A Brief Prayer for Patience

I’m taking another crack at attending seminary, kinda-sorta. I haven’t decided what specific program I’d like to do, so I’m currently a non-degree-seeking student. I tried two classes at once a couple years ago but ran head-first into a wall that I still don’t understand, and it took me awhile to recover. Right now I’m trying a single class focused on writing.

Our first assignment was a short introductory post (the class is asynchronous and online) which was to include a brief prayer, be it of thanksgiving or something more future-facing. I chose the latter, and tried to address one of my biggest difficulties with writing. As always, I wonder if I’m even conceptualizing the problem correctly, but I have to start somewhere.

I’ve left out the blatantly identifiable stuff, but it’s not the point anyway.

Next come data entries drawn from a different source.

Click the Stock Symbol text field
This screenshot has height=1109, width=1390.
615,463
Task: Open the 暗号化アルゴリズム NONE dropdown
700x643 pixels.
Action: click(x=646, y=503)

As I begin this semester, I’m making a prayer for patience. Not with myself just in general, but with what I think up. An idea is often something I have to outrun, like a fuse. If I let it get past me, it’s not that I’ll forget it. It’s that it’ll stop mattering. Communicating thus becomes this tug-of-war between getting things out coherently but still quickly enough that I’m not sick of the thought before I’m done. Growing up, I found writing papers interminable, as it involved forcing myself to sit down and type out something that was already formed in my head. It’s like if you’ve written something out only for the computer (or your dog?) to eat it, so you have to re-do it. That feeling of tedium at treading ground you’ve already discovered is how it can often feel for me to try to convey an idea that’s fully developed. If you happen to notice during a Zoom session that I talk fast, this is certainly part of why. It’s no small part of why my “process” for academic writing has been sitting down the night before something’s due and just blasting through whatever first thought pops into my head. Outlining, revising, and all of that never entered into it. Teachers in school (and even college) let me get away with this, but I’m hoping y’all won’t.

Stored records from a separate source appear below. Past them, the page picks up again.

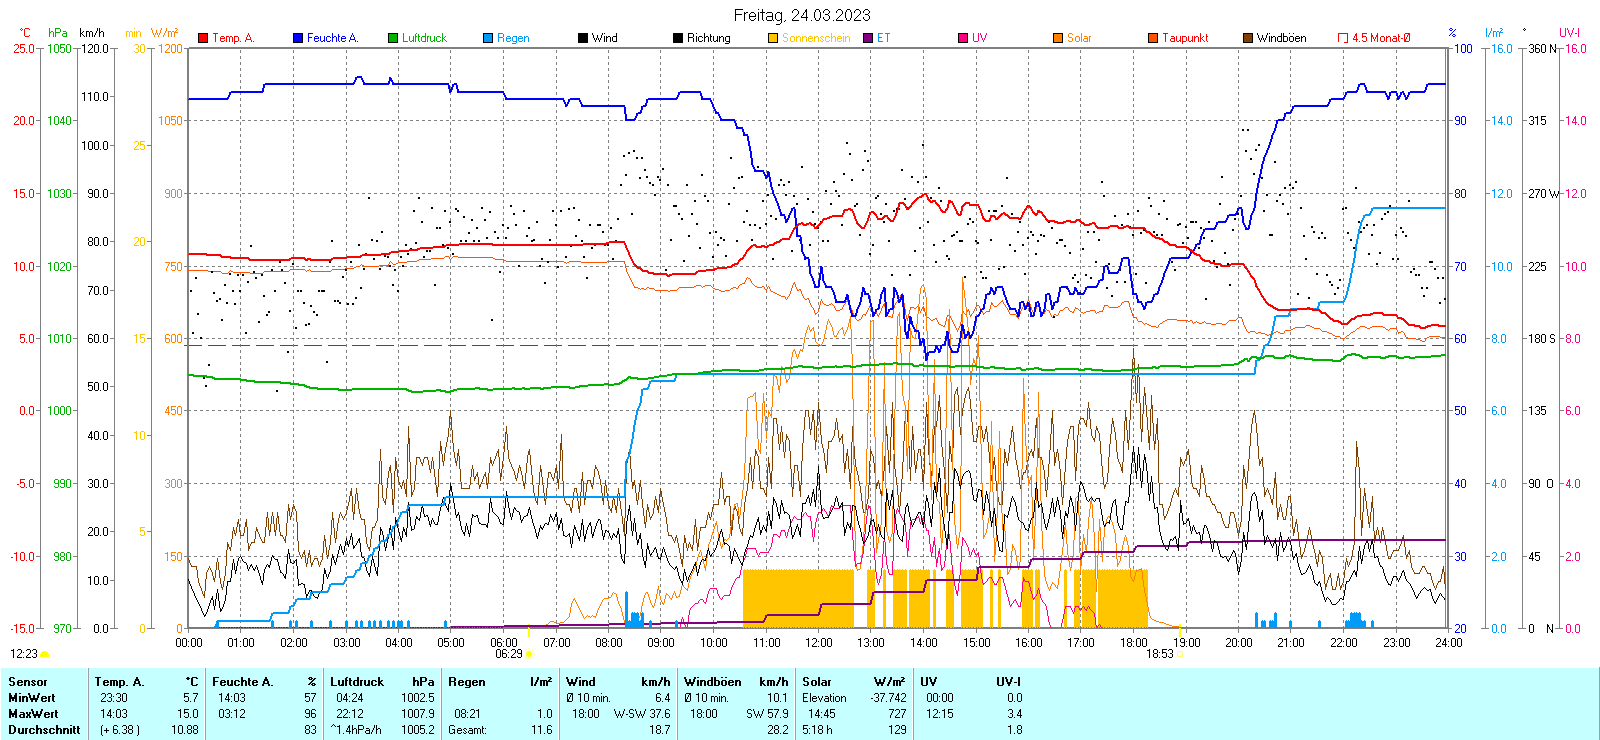Click the green Luftdruck legend square
The width and height of the screenshot is (1600, 740).
(x=393, y=38)
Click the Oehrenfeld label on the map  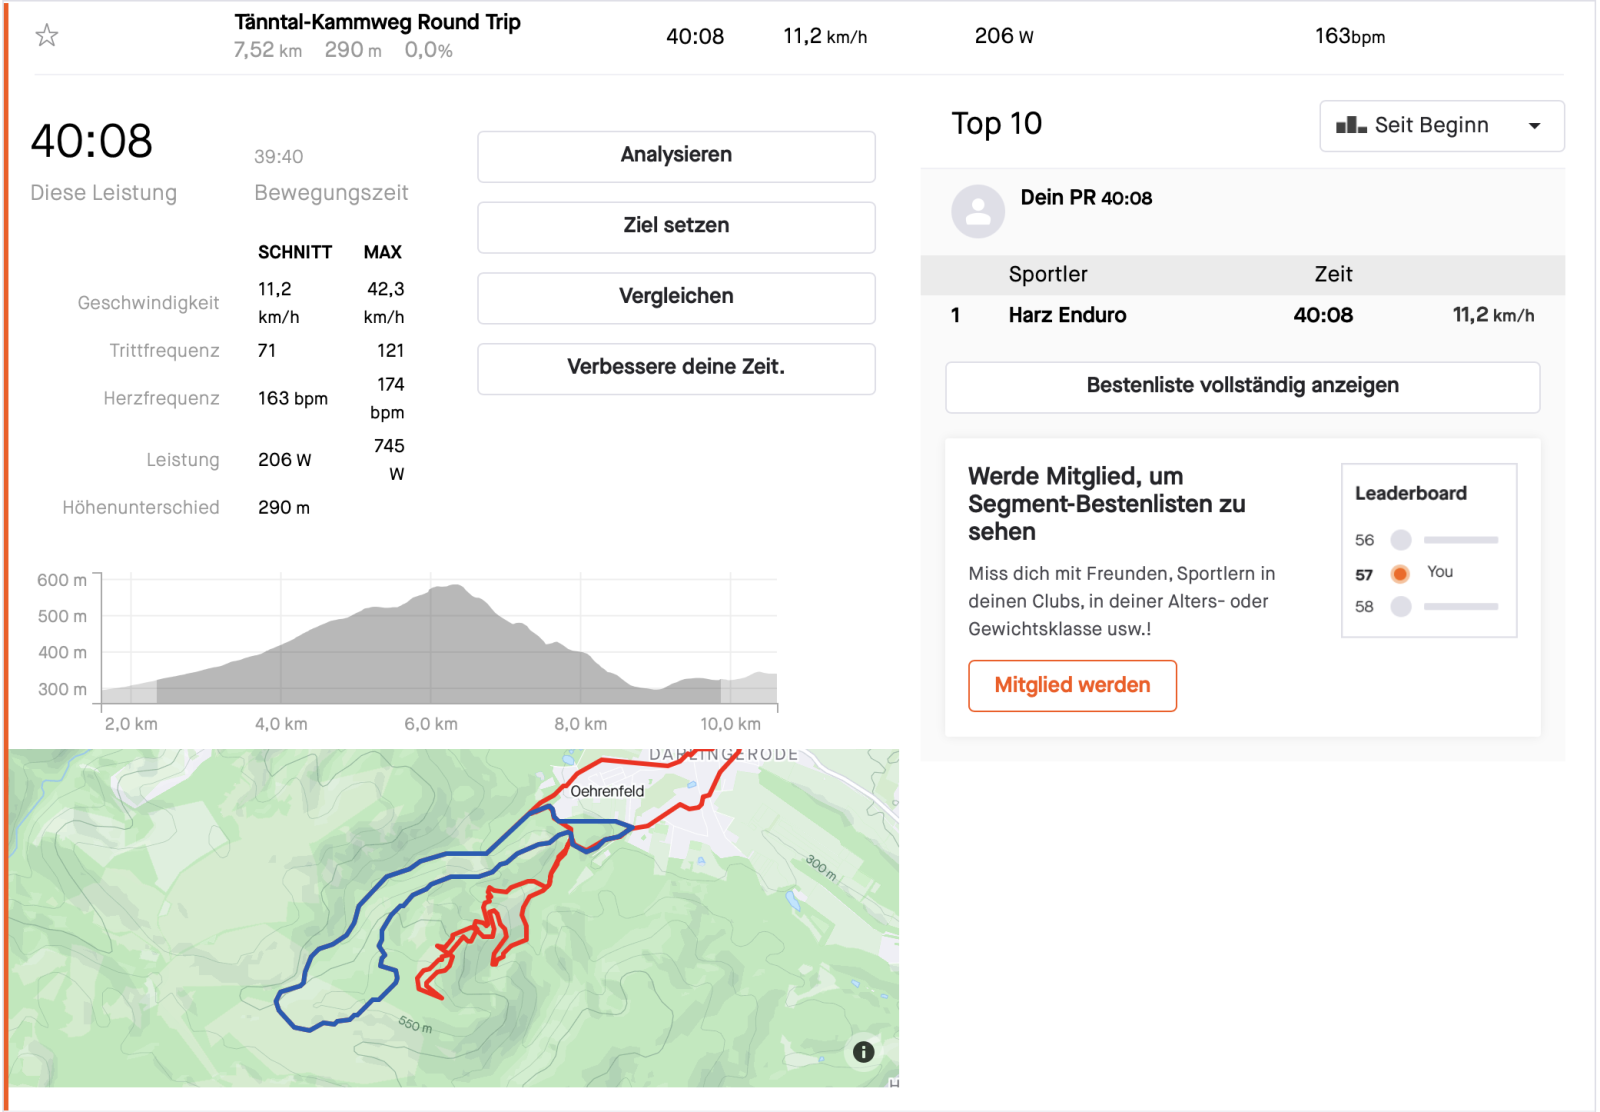607,791
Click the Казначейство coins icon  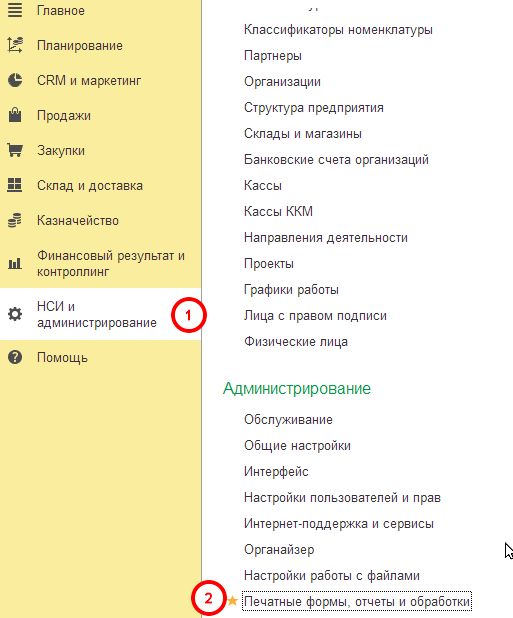coord(15,220)
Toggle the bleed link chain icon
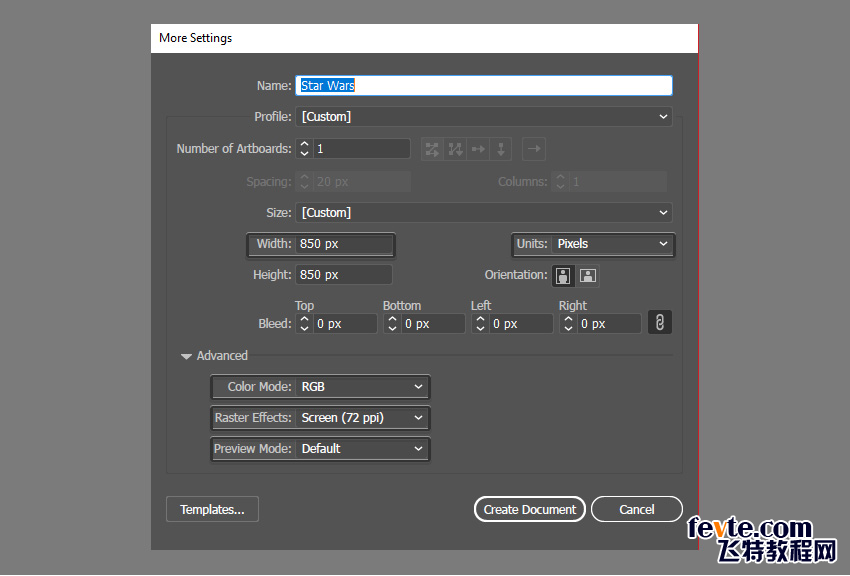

So it is that I hope that I can get to know these things that come to me a little better, sit with them a little longer. I’m doing these parts of myself a disservice by not giving them more space to grow, by judging them far too quickly. And it’s not a matter of being afraid of what I’ll find or anything like that, it’s just so hard to sit with something that’s no longer being discovered. It’s in the past now, and while there’s nothing to say I’ll never think of it again, there are so many new things just over the next hill!

Such a prayer is, at least in this case, something thrown out there without my even beginning to know how it’s to be done. It’s also an admission (or at least a complaint) of powerlessness. Simply willing ourselves to feel differently does not lead anywhere good. Similarly, I don’t want to overstate the control I have over what ideas come to me or when. At the same time, I tend to see patience as an overly passive thing. Or better said, it feels that way, even if intellectually I know that it doesn’t have to be. Either way, it’s difficult to just throw my wish into the ether and hope for the best. I’ve long believed that we have to meet God halfway (or as close as we’re able, at least), but as with so many things, this may turn out to be a case of drawing lines in the wrong place. In other words, it could be true in some respects, not true in this (limited) one, but still be true in the way that matters.

I was about to say that “all I can do is what I can do,” but that’s kind of the point, isn’t it? In this case, maybe it’s about not doing something. Amen.